* Your instructions
Lift out, unaltered, the lines of the material below between the line holding "口コミ (286, 206)" and the line holding "Реклама (1394, 24)", counting both.

* Input
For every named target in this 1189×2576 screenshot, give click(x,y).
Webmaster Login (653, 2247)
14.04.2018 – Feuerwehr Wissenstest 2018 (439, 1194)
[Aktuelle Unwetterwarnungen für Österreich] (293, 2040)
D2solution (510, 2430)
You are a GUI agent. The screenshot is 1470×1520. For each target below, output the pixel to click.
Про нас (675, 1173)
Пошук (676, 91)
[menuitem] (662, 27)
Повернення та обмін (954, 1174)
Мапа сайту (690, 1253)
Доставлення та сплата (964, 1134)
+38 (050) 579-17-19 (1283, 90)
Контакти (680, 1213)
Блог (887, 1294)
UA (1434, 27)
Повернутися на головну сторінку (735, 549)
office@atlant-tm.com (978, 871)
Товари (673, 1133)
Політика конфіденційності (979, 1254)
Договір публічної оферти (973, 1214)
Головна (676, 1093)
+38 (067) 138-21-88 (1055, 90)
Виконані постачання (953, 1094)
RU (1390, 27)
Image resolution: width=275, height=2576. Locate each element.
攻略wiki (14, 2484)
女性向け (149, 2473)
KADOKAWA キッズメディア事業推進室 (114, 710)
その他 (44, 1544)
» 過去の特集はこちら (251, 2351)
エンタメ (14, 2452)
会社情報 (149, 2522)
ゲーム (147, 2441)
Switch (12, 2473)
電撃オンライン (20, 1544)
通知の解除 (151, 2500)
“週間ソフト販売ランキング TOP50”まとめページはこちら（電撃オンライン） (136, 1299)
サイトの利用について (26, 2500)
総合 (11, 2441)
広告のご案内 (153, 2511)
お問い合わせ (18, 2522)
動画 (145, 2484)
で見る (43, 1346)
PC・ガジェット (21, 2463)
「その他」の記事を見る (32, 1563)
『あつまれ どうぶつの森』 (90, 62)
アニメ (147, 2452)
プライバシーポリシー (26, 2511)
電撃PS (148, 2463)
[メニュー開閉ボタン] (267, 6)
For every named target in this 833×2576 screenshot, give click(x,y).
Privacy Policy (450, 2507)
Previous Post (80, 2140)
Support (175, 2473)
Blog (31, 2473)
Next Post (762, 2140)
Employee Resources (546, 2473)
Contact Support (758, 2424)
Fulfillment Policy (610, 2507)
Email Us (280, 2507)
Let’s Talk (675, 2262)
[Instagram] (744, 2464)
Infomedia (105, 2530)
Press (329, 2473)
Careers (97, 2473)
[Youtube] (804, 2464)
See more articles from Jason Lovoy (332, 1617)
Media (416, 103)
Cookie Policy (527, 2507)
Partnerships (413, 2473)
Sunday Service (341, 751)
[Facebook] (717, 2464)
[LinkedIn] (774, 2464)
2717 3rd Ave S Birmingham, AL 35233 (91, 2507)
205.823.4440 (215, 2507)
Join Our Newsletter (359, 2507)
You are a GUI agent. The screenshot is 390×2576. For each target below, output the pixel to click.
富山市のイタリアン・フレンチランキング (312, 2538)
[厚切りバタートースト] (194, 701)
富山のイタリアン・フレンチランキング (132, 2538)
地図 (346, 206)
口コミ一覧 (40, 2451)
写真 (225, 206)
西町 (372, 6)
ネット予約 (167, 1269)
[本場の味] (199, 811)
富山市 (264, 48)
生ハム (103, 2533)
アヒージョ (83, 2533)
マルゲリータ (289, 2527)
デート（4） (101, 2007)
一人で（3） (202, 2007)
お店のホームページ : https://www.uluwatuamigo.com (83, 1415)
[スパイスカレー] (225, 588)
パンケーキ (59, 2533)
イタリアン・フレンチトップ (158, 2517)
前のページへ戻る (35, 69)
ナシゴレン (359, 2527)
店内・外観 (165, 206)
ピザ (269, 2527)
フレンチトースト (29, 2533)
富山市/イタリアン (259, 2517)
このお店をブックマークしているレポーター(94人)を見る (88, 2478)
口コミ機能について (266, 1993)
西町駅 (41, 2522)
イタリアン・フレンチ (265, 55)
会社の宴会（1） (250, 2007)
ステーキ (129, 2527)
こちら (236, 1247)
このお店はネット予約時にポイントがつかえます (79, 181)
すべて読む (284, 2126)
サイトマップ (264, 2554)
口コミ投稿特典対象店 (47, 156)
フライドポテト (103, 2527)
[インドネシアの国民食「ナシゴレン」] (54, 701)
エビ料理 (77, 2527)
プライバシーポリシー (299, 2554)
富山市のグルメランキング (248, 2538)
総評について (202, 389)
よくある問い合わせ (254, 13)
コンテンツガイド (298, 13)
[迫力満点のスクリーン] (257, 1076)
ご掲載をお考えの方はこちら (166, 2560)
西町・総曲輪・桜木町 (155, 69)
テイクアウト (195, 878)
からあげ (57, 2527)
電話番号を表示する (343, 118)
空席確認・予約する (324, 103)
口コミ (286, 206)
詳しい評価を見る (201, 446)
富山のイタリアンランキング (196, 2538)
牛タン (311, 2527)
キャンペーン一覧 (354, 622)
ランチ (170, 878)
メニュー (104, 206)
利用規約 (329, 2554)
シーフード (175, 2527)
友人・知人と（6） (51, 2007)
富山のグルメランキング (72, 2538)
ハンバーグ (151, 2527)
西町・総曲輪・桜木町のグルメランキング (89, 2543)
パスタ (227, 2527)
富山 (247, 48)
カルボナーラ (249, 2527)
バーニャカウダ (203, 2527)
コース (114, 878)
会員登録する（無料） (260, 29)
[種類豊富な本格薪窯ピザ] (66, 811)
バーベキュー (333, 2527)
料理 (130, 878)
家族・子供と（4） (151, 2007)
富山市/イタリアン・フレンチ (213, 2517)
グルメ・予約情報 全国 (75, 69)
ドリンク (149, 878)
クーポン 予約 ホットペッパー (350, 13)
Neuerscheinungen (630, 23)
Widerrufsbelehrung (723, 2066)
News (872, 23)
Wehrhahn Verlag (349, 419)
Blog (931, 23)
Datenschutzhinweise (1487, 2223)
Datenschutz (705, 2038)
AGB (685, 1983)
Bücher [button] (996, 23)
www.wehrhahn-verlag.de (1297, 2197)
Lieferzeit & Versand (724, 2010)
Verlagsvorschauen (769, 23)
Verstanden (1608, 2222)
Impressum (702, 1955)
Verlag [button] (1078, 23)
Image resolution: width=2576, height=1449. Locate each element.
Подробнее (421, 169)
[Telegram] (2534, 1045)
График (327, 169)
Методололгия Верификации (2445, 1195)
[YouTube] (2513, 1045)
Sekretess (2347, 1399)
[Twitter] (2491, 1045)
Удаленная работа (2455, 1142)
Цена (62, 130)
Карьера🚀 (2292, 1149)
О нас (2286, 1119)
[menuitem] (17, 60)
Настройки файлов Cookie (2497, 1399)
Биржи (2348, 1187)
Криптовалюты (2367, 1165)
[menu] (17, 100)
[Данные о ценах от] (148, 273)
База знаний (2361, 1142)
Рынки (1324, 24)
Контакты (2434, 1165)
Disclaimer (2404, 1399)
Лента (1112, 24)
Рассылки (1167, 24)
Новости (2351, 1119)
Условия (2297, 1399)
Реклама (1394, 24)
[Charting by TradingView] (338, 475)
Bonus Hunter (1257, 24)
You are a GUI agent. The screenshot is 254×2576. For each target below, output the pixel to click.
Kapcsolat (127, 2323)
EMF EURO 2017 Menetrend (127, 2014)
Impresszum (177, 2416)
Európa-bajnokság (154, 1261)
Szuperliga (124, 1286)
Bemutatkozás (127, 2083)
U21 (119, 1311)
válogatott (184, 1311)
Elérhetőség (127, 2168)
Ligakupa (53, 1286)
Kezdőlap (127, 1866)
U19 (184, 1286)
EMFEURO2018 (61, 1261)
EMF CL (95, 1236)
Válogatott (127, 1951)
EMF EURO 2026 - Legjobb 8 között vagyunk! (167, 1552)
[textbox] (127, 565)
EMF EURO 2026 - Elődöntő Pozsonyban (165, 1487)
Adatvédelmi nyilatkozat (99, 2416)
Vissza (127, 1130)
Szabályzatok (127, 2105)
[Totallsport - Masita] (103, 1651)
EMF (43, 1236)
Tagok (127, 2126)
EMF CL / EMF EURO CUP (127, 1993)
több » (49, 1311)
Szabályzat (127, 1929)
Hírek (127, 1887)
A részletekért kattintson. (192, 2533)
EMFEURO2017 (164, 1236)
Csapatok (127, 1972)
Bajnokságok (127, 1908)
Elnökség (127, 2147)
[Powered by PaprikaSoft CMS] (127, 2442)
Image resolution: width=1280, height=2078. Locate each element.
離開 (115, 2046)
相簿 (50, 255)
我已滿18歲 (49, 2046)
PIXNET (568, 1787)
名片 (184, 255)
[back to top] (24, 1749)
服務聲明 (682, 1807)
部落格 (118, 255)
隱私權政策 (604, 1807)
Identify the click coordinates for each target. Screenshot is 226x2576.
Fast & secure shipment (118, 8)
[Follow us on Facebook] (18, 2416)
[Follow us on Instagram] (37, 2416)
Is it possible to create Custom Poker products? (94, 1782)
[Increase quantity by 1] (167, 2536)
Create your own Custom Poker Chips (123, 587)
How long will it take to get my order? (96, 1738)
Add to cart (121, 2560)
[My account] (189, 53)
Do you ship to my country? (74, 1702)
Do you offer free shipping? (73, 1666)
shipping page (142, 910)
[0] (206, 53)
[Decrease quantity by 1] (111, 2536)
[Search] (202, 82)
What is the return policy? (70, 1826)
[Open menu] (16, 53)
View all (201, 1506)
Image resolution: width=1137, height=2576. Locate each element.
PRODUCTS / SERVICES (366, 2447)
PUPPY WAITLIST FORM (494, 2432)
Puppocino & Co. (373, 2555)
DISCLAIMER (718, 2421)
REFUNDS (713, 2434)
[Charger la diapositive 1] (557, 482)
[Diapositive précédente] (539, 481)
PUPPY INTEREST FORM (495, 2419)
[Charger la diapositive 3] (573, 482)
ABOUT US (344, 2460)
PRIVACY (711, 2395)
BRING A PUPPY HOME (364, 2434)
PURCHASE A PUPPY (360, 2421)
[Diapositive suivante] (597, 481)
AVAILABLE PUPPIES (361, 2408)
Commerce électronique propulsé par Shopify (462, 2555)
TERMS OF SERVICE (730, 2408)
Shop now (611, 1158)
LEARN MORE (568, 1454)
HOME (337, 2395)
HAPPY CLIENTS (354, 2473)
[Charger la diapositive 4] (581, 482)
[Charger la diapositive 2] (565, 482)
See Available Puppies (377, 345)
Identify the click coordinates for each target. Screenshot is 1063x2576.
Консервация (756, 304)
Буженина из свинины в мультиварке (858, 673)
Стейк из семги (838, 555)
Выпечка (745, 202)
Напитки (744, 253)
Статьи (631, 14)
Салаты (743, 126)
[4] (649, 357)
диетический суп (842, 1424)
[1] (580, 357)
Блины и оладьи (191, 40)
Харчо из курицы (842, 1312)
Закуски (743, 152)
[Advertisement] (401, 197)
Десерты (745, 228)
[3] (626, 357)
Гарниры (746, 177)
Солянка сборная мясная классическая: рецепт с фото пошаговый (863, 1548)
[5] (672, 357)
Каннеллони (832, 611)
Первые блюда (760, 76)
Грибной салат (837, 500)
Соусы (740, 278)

* Solution for this exercise
口コミ (286, 206)
詳しい評価を見る (201, 446)
富山のイタリアンランキング (196, 2538)
牛タン (311, 2527)
キャンペーン一覧 (354, 622)
ランチ (170, 878)
メニュー (104, 206)
利用規約 (329, 2554)
シーフード (175, 2527)
友人・知人と（6） (51, 2007)
富山のグルメランキング (72, 2538)
ハンバーグ (151, 2527)
西町・総曲輪・桜木町のグルメランキング (89, 2543)
パスタ (227, 2527)
富山 (247, 48)
カルボナーラ (249, 2527)
バーニャカウダ (203, 2527)
コース (114, 878)
会員登録する（無料） (260, 29)
[種類豊富な本格薪窯ピザ] (66, 811)
バーベキュー (333, 2527)
料理 (130, 878)
家族・子供と（4） (151, 2007)
富山市/イタリアン・フレンチ (213, 2517)
グルメ・予約情報 全国 (75, 69)
ドリンク (149, 878)
クーポン 予約 ホットペッパー (350, 13)
Neuerscheinungen (630, 23)
Widerrufsbelehrung (723, 2066)
News (872, 23)
Wehrhahn Verlag (349, 419)
Blog (931, 23)
Datenschutzhinweise (1487, 2223)
Datenschutz (705, 2038)
AGB (685, 1983)
Bücher [button] (996, 23)
www.wehrhahn-verlag.de (1297, 2197)
Lieferzeit & Versand (724, 2010)
Verlagsvorschauen (769, 23)
Verstanden (1608, 2222)
Impressum (702, 1955)
Verlag [button] (1078, 23)
Image resolution: width=2576, height=1449. Locate each element.
Подробнее (421, 169)
[Telegram] (2534, 1045)
График (327, 169)
Методололгия Верификации (2445, 1195)
[YouTube] (2513, 1045)
Sekretess (2347, 1399)
[Twitter] (2491, 1045)
Удаленная работа (2455, 1142)
Цена (62, 130)
Карьера🚀 (2292, 1149)
О нас (2286, 1119)
[menuitem] (17, 60)
Настройки файлов Cookie (2497, 1399)
Биржи (2348, 1187)
Криптовалюты (2367, 1165)
[menu] (17, 100)
[Данные о ценах от] (148, 273)
База знаний (2361, 1142)
Рынки (1324, 24)
Контакты (2434, 1165)
Disclaimer (2404, 1399)
Лента (1112, 24)
Рассылки (1167, 24)
Новости (2351, 1119)
Условия (2297, 1399)
Реклама (1394, 24)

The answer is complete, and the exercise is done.